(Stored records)
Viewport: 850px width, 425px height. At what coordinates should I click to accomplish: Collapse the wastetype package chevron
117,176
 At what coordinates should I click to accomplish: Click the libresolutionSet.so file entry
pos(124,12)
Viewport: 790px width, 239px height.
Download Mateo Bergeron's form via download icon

---

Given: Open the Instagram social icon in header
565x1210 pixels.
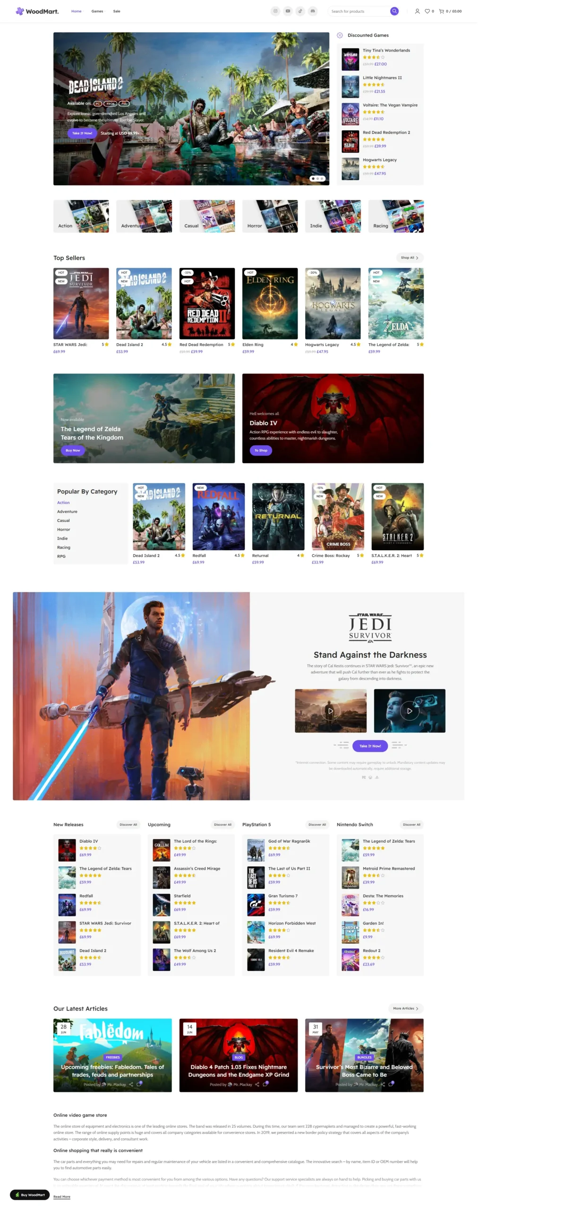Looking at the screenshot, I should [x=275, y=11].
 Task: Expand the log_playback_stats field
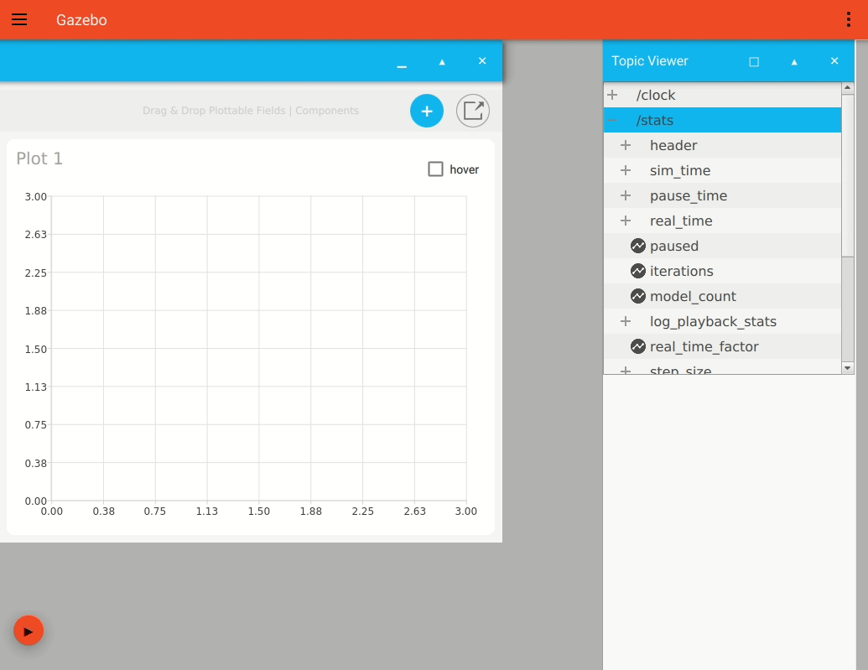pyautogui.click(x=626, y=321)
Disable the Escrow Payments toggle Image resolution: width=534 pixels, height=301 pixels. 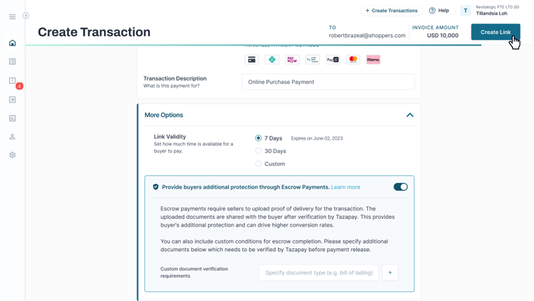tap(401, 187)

## Problem
All lines above that include the word "icon" must be copied into the answer.

## Solution to this problem
Download Mateo Bergeron's form via download icon
Given: Open the Instagram social icon in header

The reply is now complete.